Top of Stored data

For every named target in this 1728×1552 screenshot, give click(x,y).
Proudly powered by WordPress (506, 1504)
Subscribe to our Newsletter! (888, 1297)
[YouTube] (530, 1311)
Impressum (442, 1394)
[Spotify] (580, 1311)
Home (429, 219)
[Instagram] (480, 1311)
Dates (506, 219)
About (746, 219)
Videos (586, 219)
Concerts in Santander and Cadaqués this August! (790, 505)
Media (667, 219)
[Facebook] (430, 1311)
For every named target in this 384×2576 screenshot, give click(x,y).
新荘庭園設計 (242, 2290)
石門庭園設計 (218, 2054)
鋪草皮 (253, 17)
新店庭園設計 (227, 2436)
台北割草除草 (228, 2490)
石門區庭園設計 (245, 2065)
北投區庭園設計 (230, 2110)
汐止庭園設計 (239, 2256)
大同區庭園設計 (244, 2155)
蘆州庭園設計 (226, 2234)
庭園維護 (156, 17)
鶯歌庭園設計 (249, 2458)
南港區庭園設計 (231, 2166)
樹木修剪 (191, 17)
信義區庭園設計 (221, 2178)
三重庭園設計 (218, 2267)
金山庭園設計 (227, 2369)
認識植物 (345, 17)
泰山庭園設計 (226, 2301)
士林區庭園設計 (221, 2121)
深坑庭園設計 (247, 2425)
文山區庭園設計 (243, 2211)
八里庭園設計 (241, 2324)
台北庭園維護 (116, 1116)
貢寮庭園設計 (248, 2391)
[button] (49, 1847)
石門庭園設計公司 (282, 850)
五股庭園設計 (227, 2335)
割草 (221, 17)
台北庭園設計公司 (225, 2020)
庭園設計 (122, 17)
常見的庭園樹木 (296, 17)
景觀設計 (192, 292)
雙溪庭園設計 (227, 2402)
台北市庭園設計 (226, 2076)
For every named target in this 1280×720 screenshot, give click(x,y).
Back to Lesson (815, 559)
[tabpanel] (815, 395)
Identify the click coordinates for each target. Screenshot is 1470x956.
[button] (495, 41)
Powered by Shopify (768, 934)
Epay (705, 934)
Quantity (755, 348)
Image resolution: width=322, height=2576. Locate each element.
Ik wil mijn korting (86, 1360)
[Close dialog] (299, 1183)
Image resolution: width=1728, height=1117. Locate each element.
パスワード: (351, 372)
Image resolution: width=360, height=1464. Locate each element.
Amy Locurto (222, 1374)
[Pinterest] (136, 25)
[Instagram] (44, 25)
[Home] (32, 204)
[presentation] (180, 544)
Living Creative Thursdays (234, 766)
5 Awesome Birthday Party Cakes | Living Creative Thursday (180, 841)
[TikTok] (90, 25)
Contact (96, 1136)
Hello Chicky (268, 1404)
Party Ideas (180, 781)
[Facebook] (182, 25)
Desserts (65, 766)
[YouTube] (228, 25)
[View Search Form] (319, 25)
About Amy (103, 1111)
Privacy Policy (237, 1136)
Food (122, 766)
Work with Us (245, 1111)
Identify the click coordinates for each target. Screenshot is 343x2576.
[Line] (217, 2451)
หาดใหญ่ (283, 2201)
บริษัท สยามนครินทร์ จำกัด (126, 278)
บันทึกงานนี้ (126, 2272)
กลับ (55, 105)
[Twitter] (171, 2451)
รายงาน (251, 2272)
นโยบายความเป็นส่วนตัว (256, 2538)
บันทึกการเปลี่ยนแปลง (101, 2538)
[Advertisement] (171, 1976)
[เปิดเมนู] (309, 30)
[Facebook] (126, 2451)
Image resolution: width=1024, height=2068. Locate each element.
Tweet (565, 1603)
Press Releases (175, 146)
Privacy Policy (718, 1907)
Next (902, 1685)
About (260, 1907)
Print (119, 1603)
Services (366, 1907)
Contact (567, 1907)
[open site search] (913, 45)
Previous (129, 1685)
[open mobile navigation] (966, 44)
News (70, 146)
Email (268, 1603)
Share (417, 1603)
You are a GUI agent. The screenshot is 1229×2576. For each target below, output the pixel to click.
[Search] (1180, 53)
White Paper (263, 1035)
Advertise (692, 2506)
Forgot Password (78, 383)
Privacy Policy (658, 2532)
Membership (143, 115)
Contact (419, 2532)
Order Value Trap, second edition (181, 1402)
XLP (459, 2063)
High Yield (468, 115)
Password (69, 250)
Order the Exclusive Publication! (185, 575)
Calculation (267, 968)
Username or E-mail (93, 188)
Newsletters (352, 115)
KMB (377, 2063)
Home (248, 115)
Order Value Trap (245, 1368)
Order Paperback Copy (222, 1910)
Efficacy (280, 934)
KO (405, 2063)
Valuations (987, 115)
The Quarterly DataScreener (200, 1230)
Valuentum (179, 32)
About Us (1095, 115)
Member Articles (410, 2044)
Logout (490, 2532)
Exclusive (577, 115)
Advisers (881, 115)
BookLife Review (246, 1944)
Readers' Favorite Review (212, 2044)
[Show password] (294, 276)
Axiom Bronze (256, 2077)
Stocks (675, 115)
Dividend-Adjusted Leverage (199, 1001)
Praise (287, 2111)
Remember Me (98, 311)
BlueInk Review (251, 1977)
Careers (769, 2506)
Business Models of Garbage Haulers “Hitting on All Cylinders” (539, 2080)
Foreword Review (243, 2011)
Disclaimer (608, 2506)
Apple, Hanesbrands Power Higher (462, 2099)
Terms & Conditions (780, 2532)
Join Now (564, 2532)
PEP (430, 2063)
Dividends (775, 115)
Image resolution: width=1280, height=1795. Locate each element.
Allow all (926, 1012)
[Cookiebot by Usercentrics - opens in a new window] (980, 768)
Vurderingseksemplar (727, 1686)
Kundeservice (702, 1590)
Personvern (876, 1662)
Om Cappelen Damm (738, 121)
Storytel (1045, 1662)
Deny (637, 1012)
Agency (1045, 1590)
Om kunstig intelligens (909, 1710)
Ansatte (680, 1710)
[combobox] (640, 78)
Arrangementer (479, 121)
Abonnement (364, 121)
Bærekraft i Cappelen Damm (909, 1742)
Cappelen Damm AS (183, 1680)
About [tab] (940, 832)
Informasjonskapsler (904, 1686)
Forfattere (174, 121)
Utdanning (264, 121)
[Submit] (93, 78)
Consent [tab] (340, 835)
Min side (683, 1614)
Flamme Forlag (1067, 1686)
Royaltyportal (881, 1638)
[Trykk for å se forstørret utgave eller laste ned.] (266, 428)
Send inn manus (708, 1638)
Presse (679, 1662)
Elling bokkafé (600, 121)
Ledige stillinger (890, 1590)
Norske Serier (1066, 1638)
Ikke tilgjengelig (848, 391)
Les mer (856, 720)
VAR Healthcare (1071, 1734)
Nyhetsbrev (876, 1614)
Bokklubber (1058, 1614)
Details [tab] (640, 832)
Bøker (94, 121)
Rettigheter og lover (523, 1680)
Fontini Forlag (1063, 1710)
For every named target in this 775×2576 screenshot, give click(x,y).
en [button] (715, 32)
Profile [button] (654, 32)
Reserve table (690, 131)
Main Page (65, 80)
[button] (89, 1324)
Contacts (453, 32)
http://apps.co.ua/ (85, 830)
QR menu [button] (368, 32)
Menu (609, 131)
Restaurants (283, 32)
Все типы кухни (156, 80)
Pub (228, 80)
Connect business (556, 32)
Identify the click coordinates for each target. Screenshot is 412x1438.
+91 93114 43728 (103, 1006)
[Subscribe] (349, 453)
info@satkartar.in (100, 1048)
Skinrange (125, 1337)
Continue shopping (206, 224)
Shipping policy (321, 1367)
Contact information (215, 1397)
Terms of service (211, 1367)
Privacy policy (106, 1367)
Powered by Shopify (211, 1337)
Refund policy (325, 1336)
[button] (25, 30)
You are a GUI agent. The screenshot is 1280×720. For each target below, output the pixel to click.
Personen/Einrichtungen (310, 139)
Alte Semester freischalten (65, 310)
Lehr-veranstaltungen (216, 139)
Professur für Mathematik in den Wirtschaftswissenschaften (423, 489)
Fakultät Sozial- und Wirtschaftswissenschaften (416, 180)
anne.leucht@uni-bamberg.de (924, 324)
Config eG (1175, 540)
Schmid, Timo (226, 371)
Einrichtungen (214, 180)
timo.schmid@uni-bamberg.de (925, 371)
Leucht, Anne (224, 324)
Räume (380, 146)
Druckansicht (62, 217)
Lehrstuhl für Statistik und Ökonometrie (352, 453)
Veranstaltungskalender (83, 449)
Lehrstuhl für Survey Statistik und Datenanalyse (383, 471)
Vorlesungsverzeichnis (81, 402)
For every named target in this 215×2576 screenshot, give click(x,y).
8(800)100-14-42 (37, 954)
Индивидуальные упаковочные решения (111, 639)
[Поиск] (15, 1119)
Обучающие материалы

Bottom of Stored data

Would you print exactly, and only, the lines of the data above from the line with "Menu (609, 131)" through the line with "info@satkartar.in (100, 1048)", inclusive?

Result for this task
Menu (609, 131)
Restaurants (283, 32)
Все типы кухни (156, 80)
Pub (228, 80)
Connect business (556, 32)
Identify the click coordinates for each target. Screenshot is 412x1438.
+91 93114 43728 (103, 1006)
[Subscribe] (349, 453)
info@satkartar.in (100, 1048)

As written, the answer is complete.